Il coraggio. È una parola che torna di continuo, nella seconda stagione. Quasi il suo motivo ispiratore. Ed è in nome di esso che emergono i momenti più intensi e le frasi più belle. Le parole che ci pongono di fronte a tutte le nostre paure: «Non puoi vincere una lotta proteggendo te stesso», rivela Sun quando le chiedono se è disposta a rischiare la vita per sconfiggere i loro nemici. E non è forse, questo, quel respiro che manca quando decidiamo di rivelare noi stessi? Decidiamo di smettere di proteggere il nostro castello di bugie e di non detti per qualcosa di più grande: la pienezza della nostra vita. «La paura non ha mai risolto niente», continua Wolfgang. E poi ritorna lo splendido personaggio di Nomi, che dà un senso profondo e politico, a quel coraggio quando dice: «La tua vita può essere definita dal sistema o dal modo in cui sfidi il sistema». Non è quello che chiamiamo “autodeterminazione”, quel ribellarsi alla norma?
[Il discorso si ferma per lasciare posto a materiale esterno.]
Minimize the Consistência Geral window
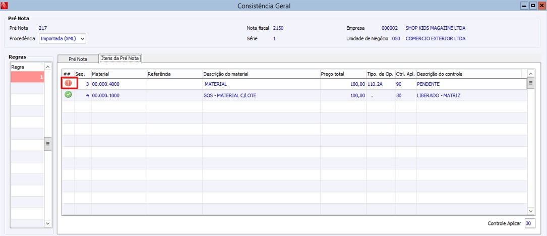 tap(524, 6)
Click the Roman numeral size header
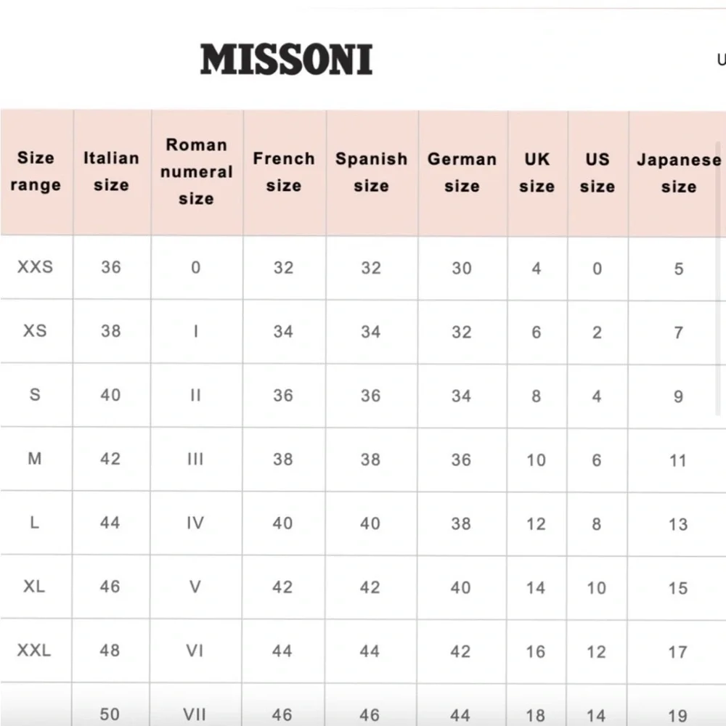The image size is (726, 726). (x=197, y=172)
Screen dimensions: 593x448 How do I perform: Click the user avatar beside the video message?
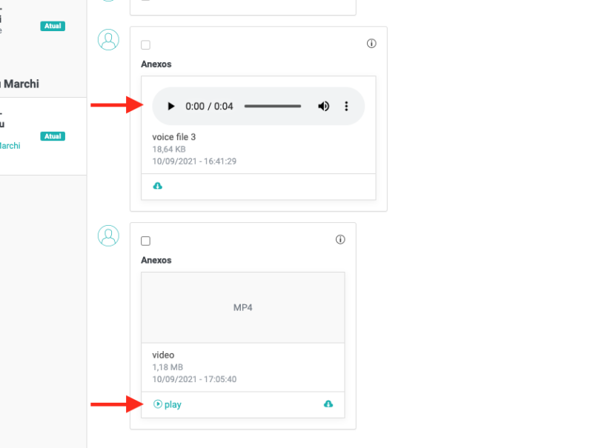(x=108, y=235)
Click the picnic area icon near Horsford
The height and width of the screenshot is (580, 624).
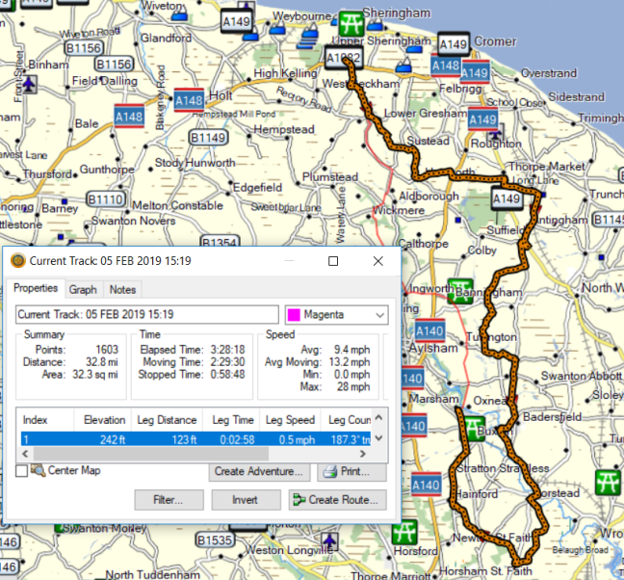pyautogui.click(x=406, y=532)
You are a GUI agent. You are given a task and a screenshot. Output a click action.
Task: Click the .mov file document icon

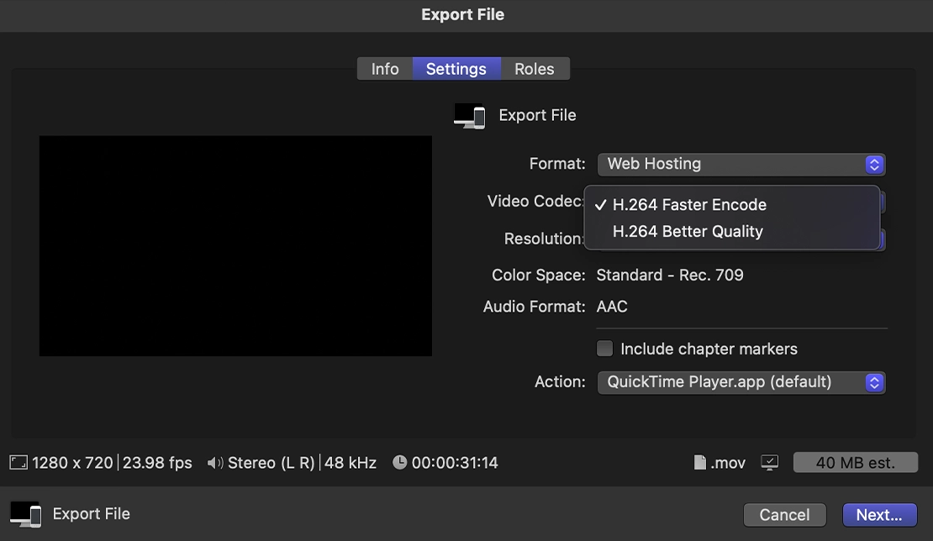pos(699,463)
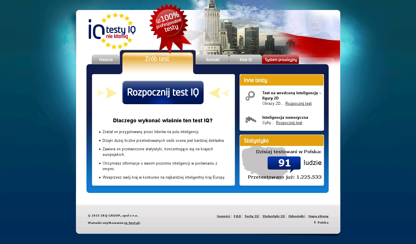This screenshot has width=416, height=244.
Task: Click the hexagons icon for numeric intelligence
Action: point(250,120)
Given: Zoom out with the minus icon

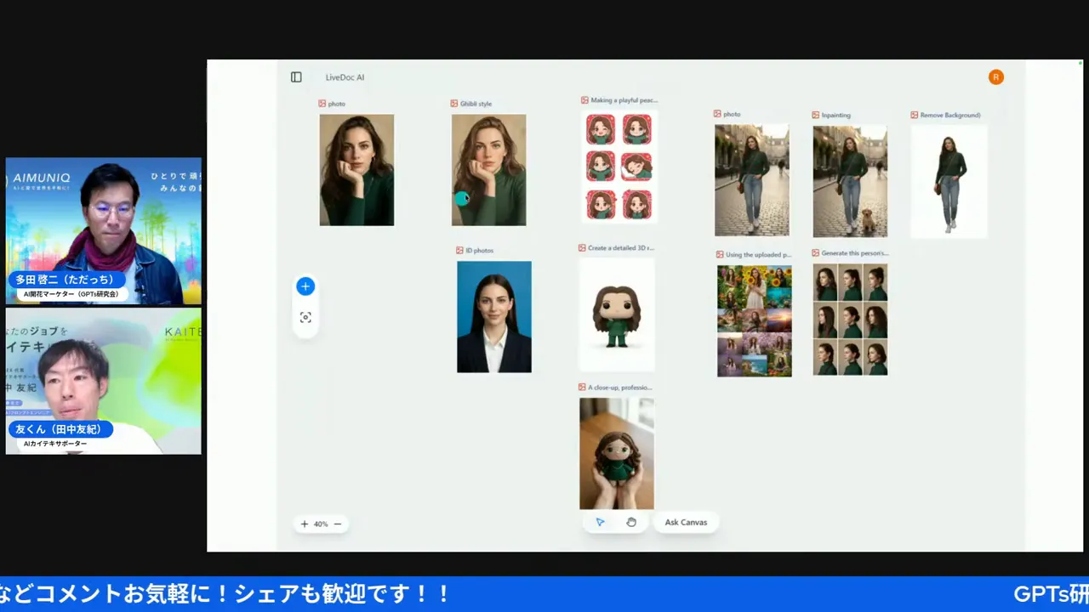Looking at the screenshot, I should 337,524.
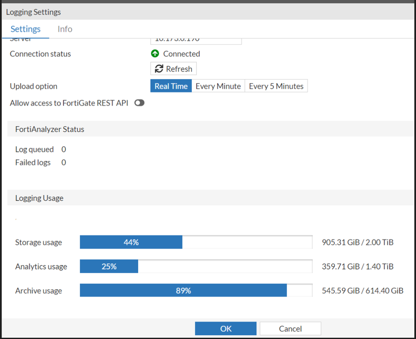Click the Archive usage size text
Image resolution: width=416 pixels, height=339 pixels.
click(x=362, y=291)
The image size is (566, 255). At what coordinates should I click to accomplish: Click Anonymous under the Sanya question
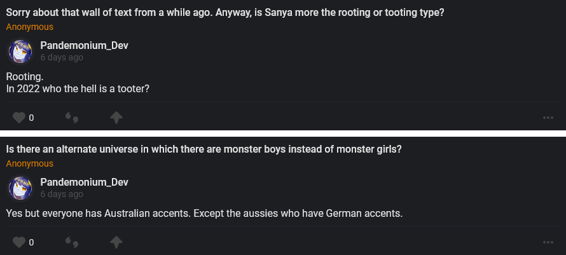tap(30, 27)
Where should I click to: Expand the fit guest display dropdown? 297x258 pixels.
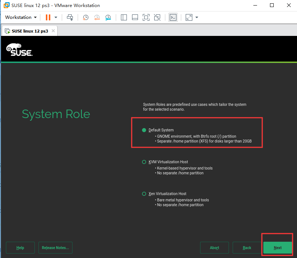click(196, 17)
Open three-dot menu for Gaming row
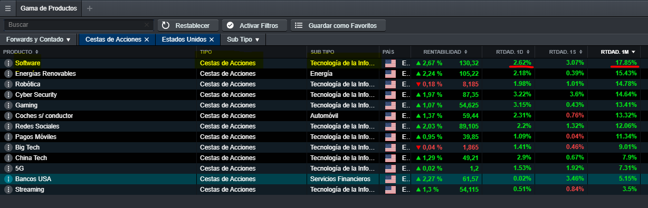648x208 pixels. point(8,105)
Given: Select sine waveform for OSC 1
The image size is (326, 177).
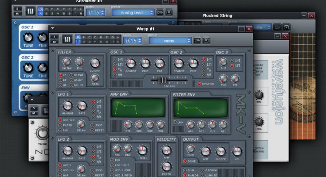Looking at the screenshot, I should click(x=116, y=69).
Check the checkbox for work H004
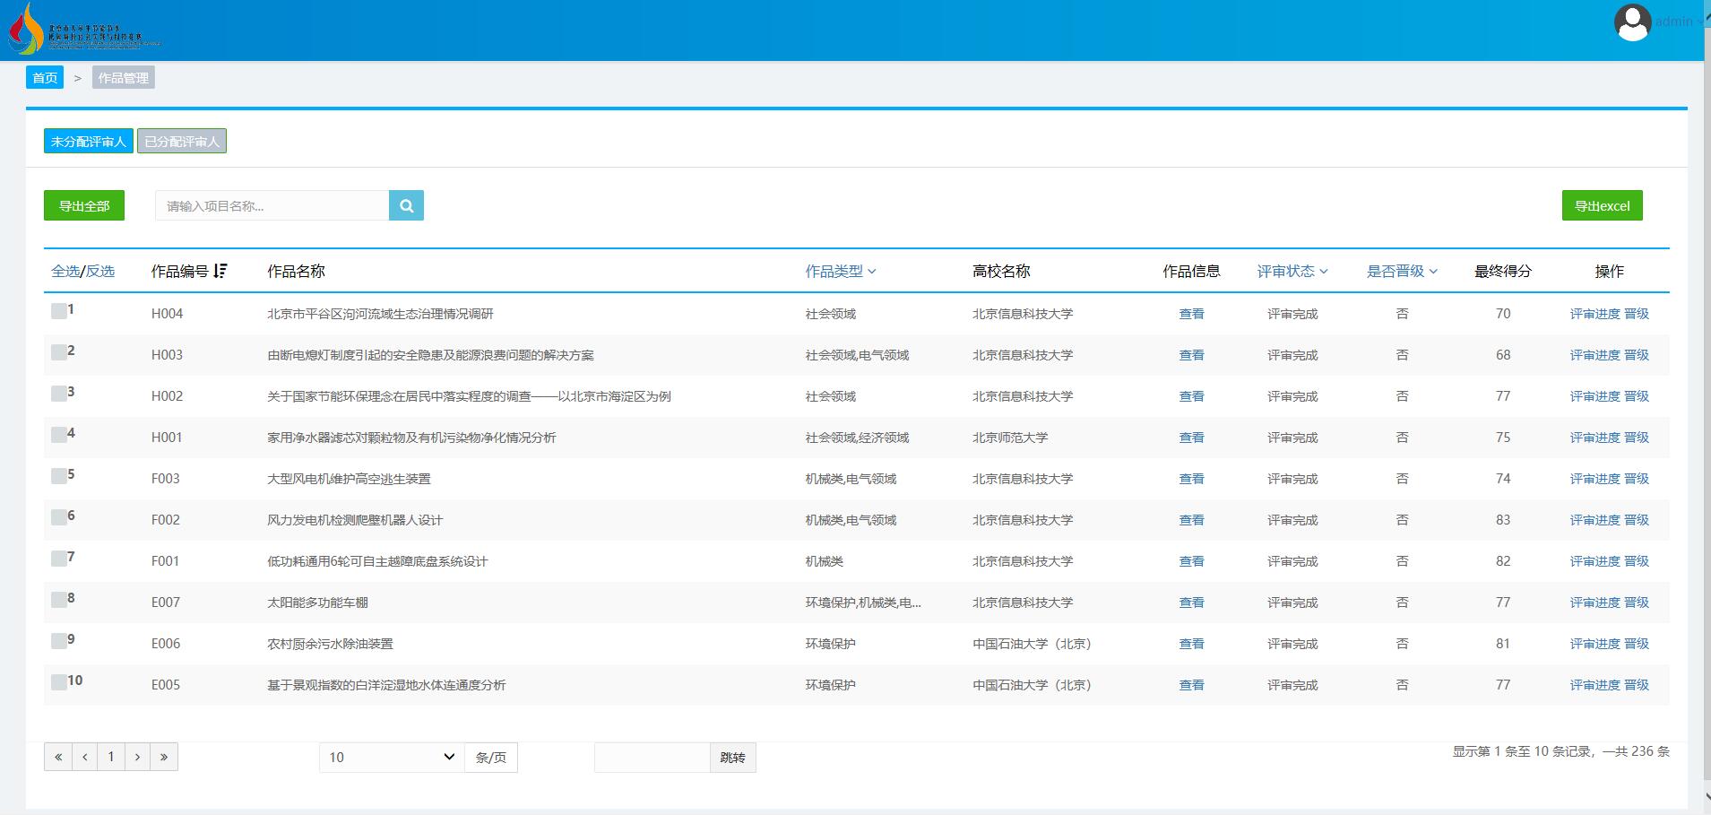This screenshot has height=815, width=1711. (x=57, y=308)
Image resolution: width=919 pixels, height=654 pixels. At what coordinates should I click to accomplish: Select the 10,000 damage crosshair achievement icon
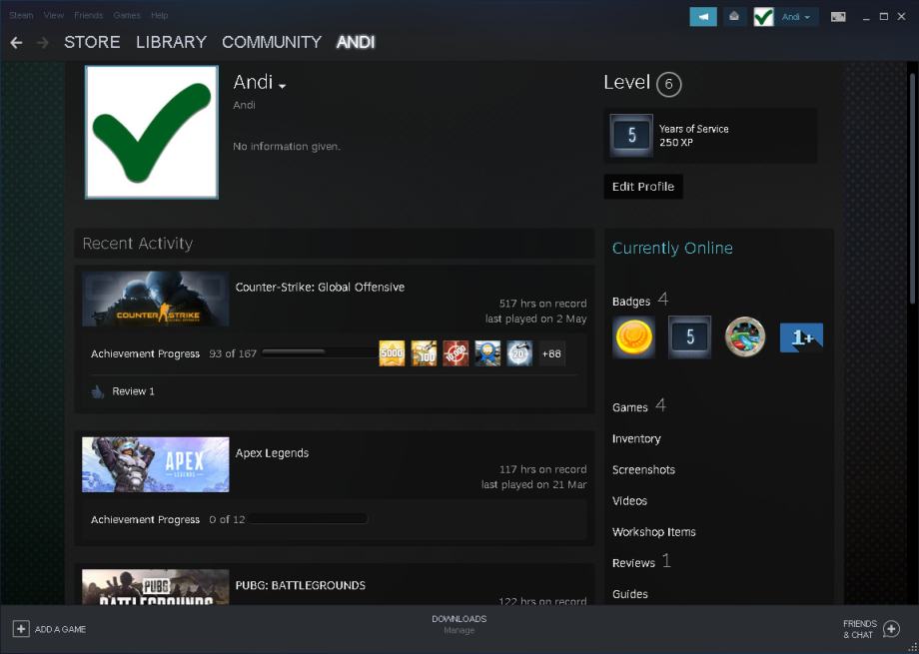(x=456, y=352)
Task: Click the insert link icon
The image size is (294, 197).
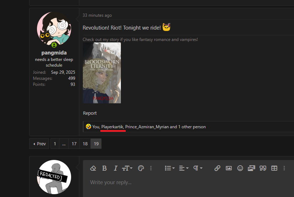Action: coord(217,168)
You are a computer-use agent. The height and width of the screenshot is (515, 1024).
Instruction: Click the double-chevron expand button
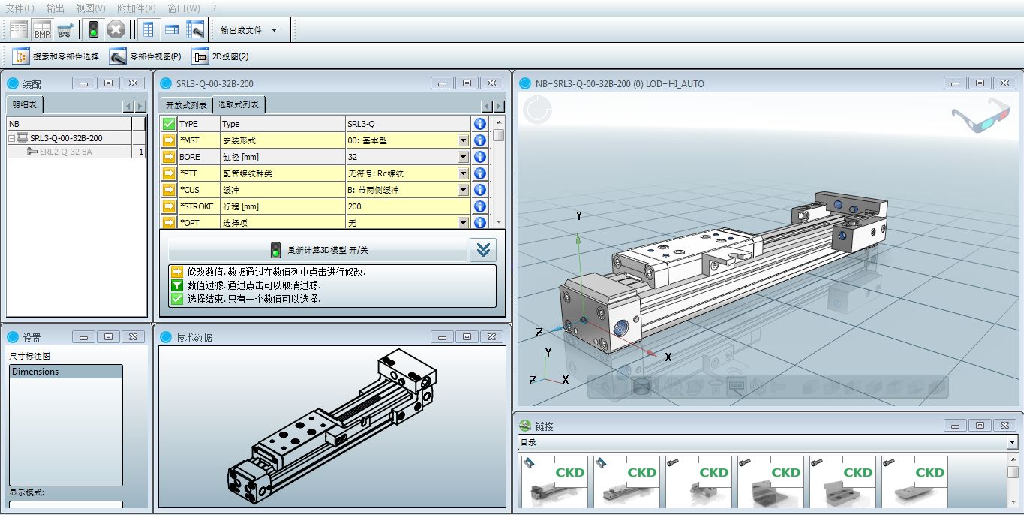(x=483, y=250)
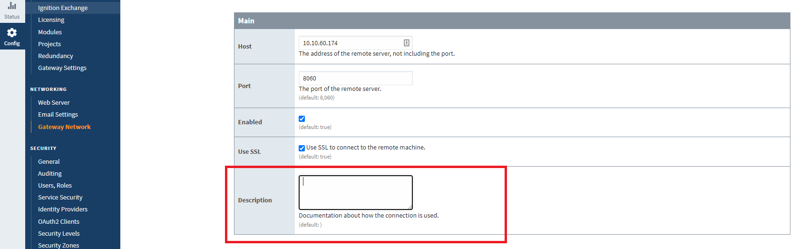Image resolution: width=799 pixels, height=249 pixels.
Task: Uncheck Use SSL checkbox
Action: point(302,148)
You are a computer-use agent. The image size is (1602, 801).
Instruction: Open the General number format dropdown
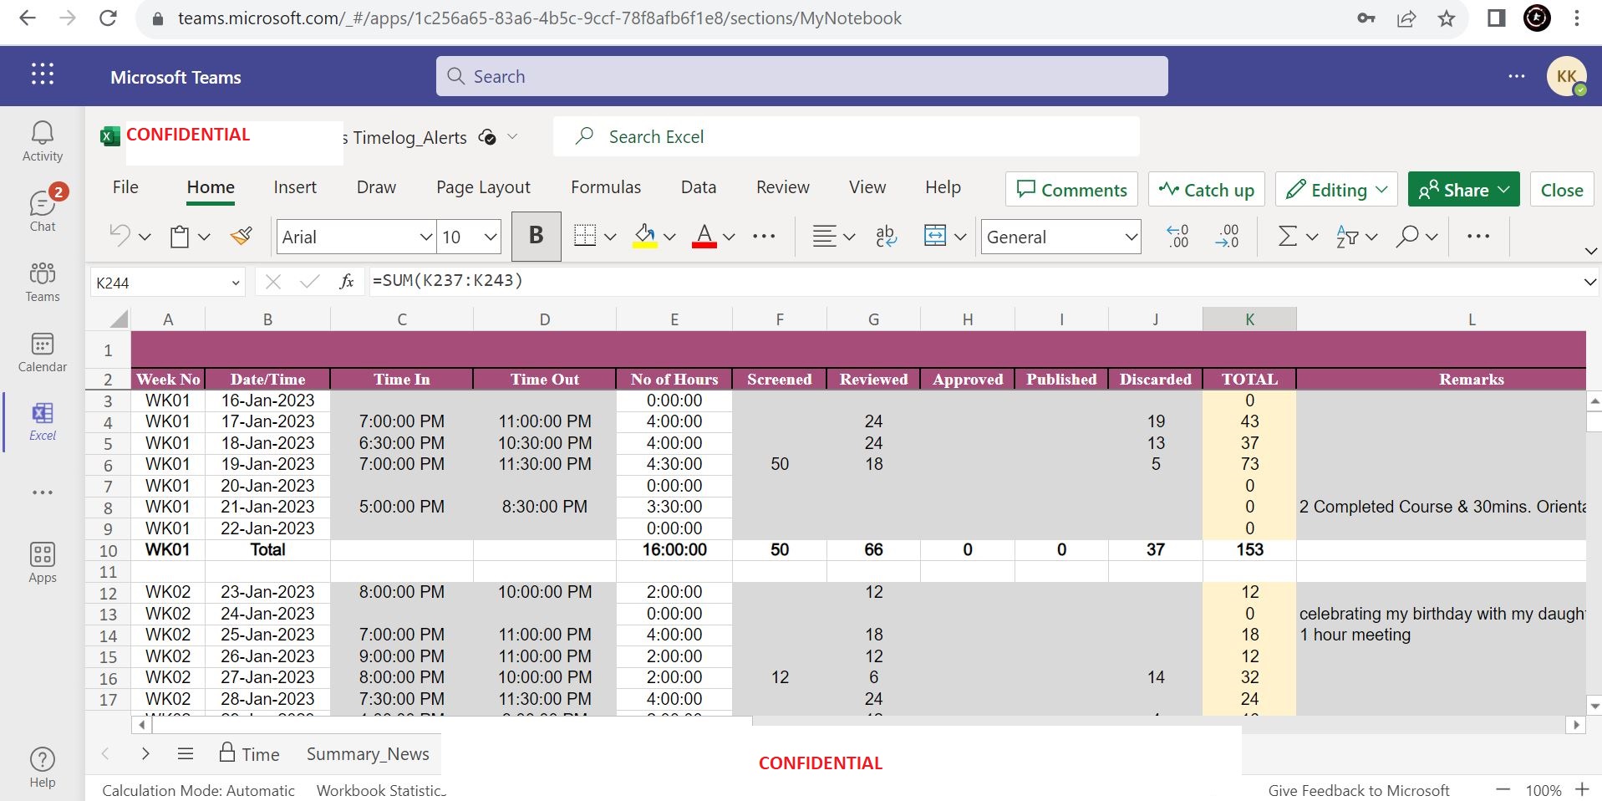(x=1131, y=237)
Tutti questi elementi – ora palesi come le ambientazioni nei vari pride, da San Francisco a San Paolo del Brasile, ora più indiretti – si sposano a tematiche altre, come quella della solidarietà femminile di fronte alla violenza di genere, come nel rapporto tra la splendida Sun e le sue compagne di cella. O la critica sulla povertà e alle diseguaglianze sociali, come avviene per il filone incentrato su Cafeus. Temi che ci vengono restituiti attraverso una fotografia, delicata e allo stesso tempo potente ed evocativa, da una regia che si trasforma in poesia dell’immagine e dal supporto di una colonna sonora capace di vette di intenso lirismo. Un’opera non solo da vedere, per il gusto della narrazione, ma in cui ritrovare il senso di battaglie che sono le nostre. Per rispecchiarsi in qualcosa di più di un modello positivo: un modello in cui essere diversi è colonna portante e non più eccezione da comprendere e valorizzare. Un passo avanti notevole.